*** Block opens ***

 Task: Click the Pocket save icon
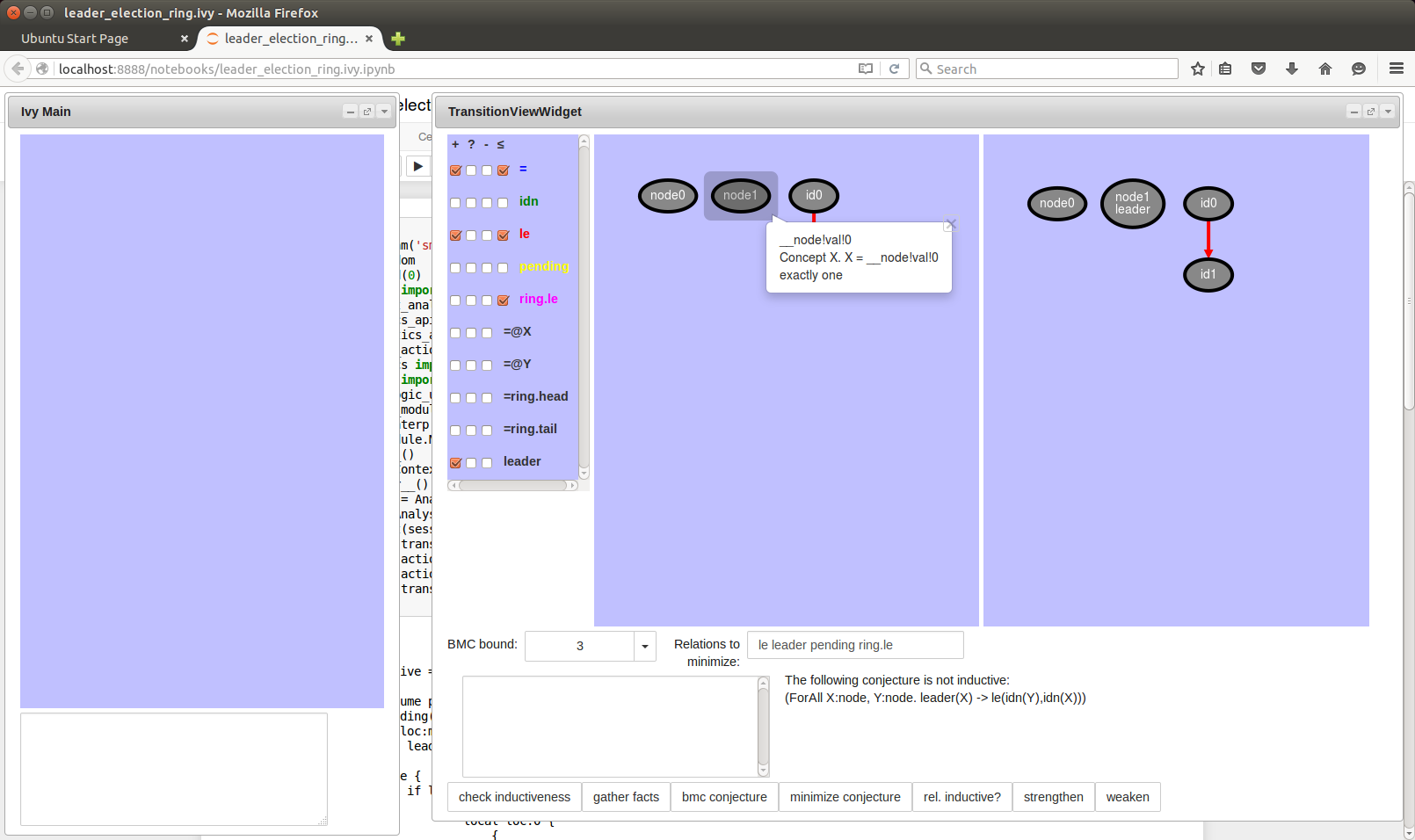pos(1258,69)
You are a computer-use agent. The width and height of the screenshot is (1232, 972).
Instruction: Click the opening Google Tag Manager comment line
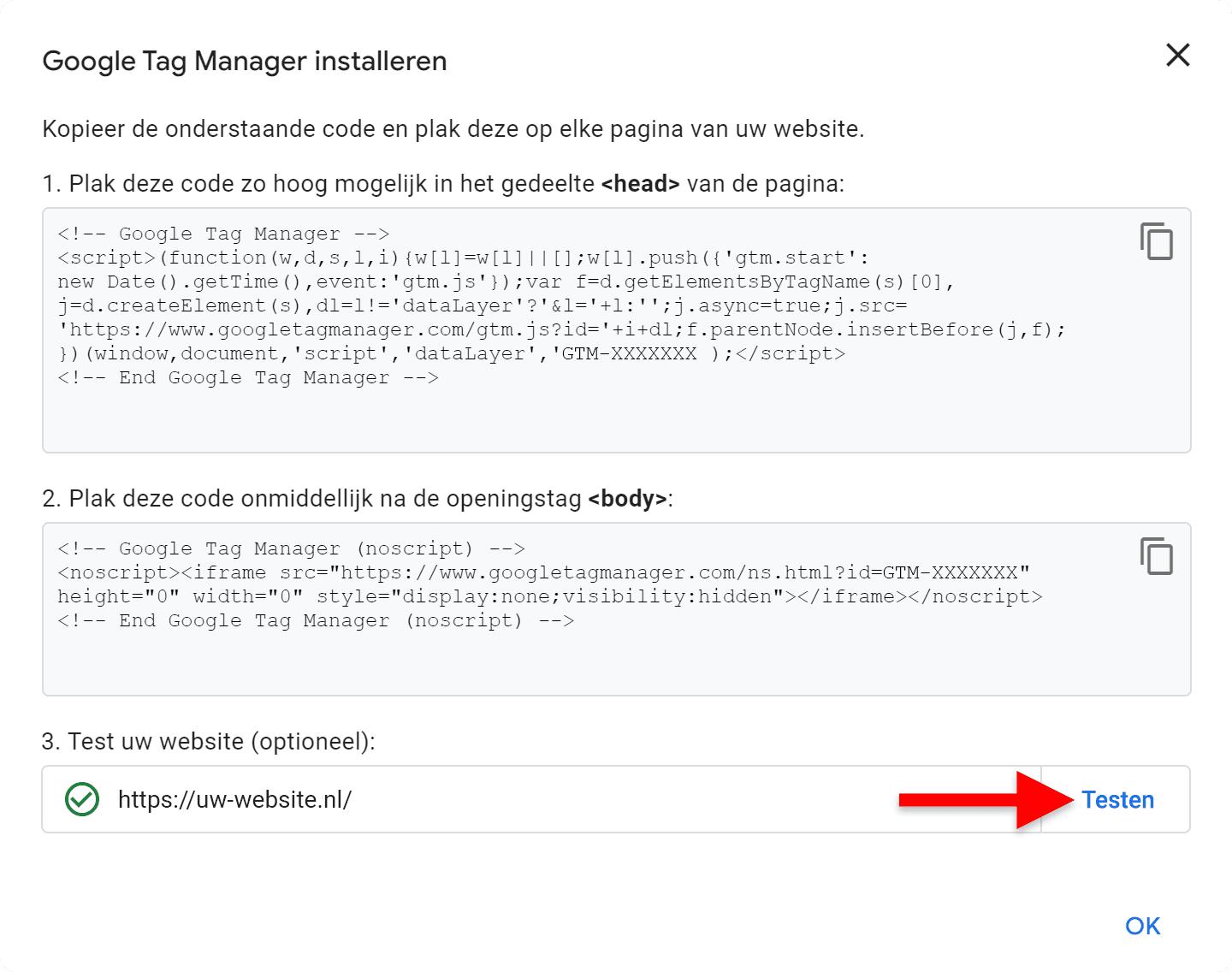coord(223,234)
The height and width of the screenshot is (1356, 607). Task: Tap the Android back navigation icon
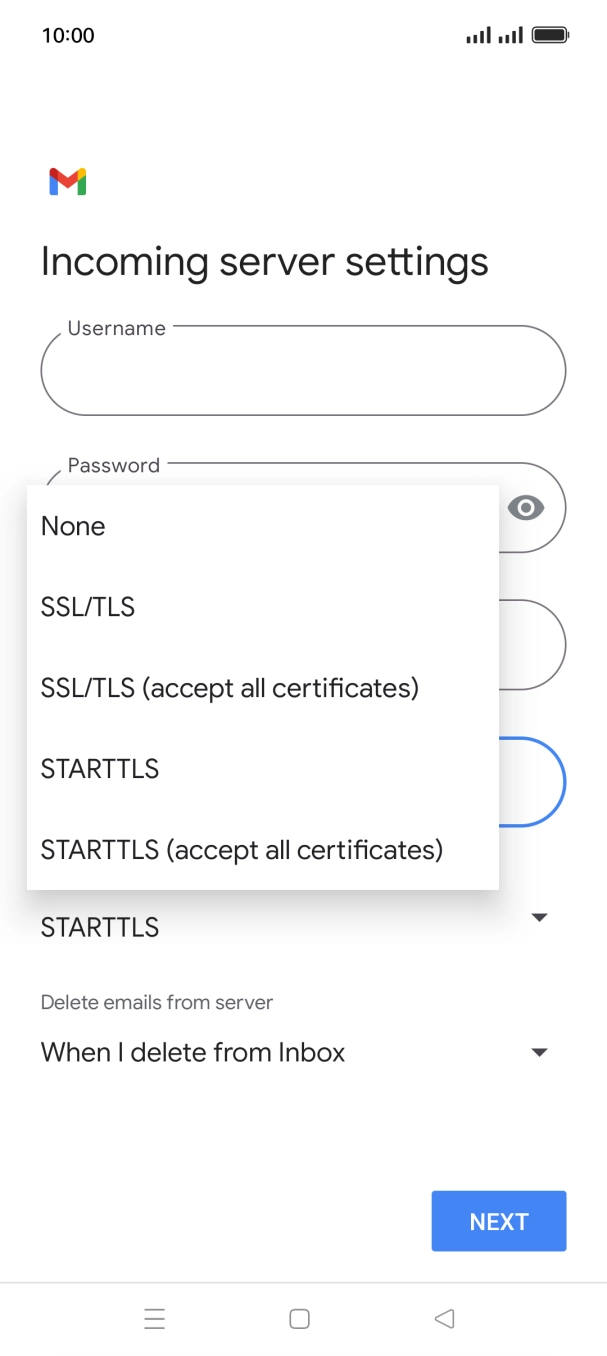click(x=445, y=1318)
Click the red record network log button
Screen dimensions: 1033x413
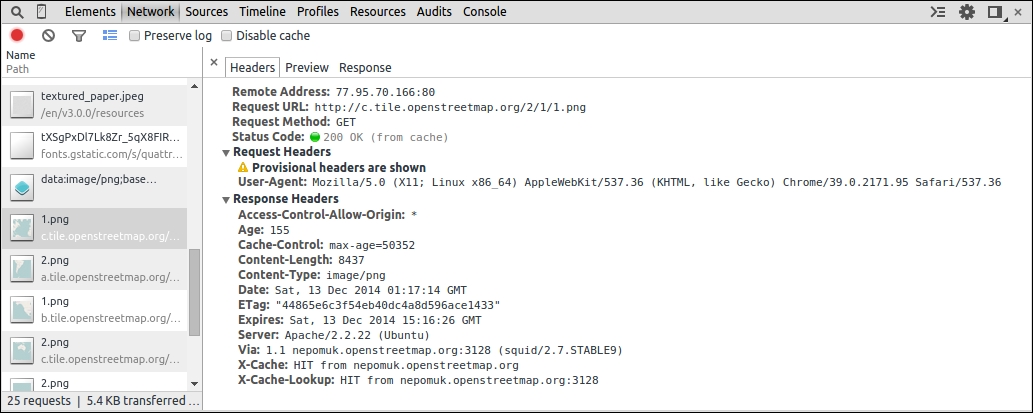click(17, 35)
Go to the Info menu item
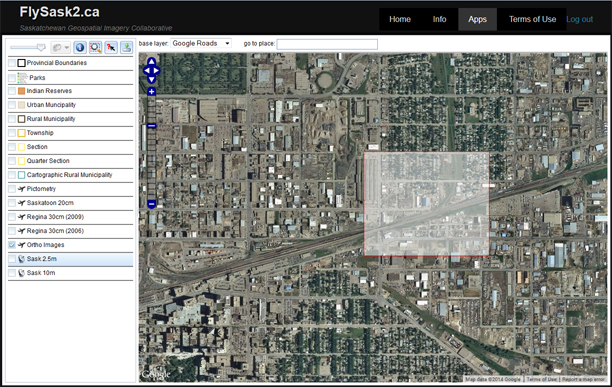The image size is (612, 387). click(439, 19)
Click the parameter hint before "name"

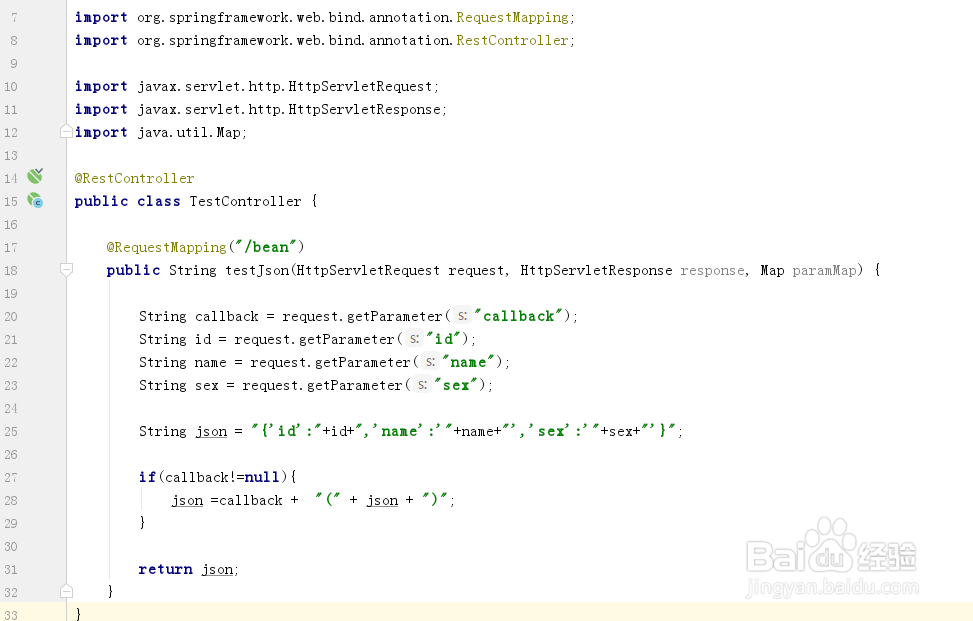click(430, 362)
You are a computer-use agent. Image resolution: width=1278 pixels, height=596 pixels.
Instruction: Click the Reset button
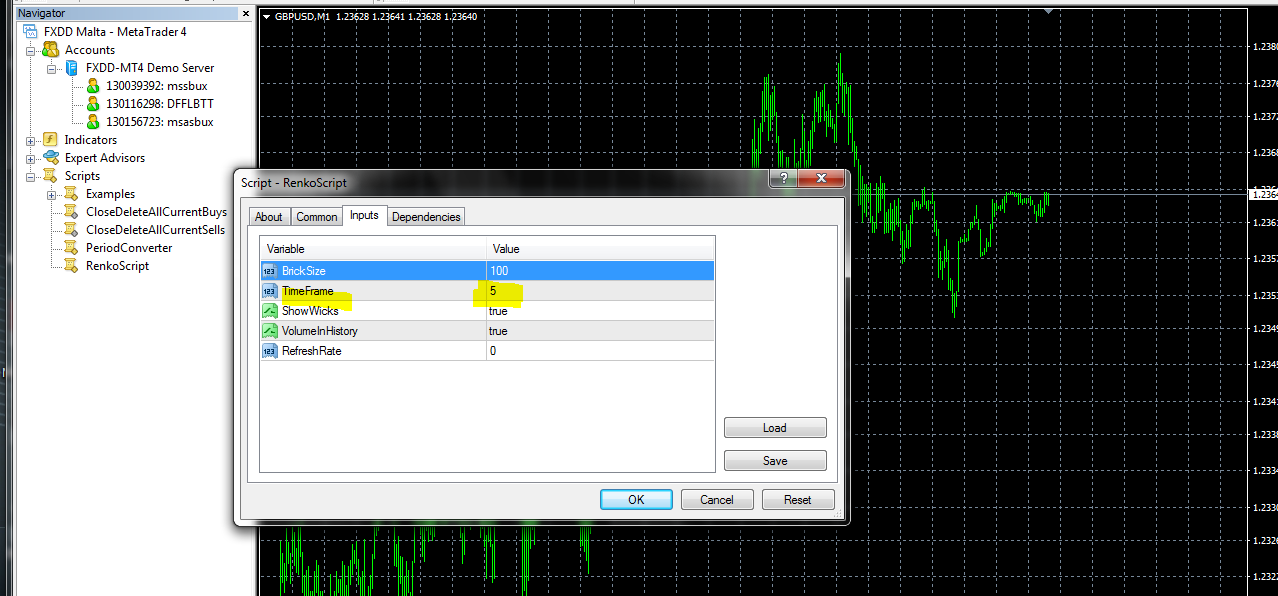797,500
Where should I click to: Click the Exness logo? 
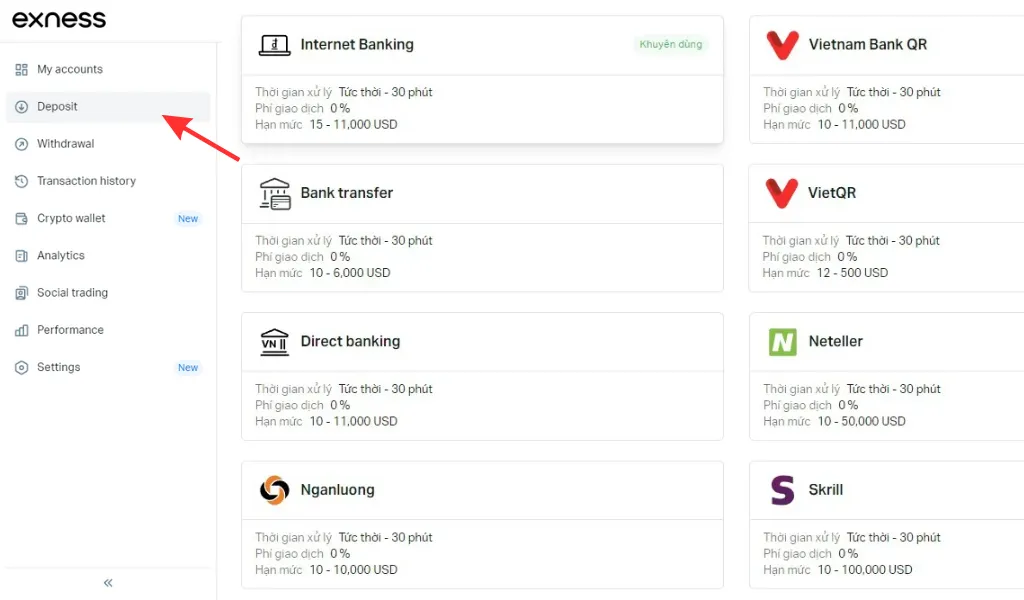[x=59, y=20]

*** Block closes ***

- **EXERCISE DIRECTIONS**:
Return every line from the entries that holds the string "agent".

- **ANSWER SECTION**:
You are a computer-use agent. The width and height of the screenshot is (1232, 972).
You are a computer-use agent. Image resolution: width=1278 pixels, height=596 pixels.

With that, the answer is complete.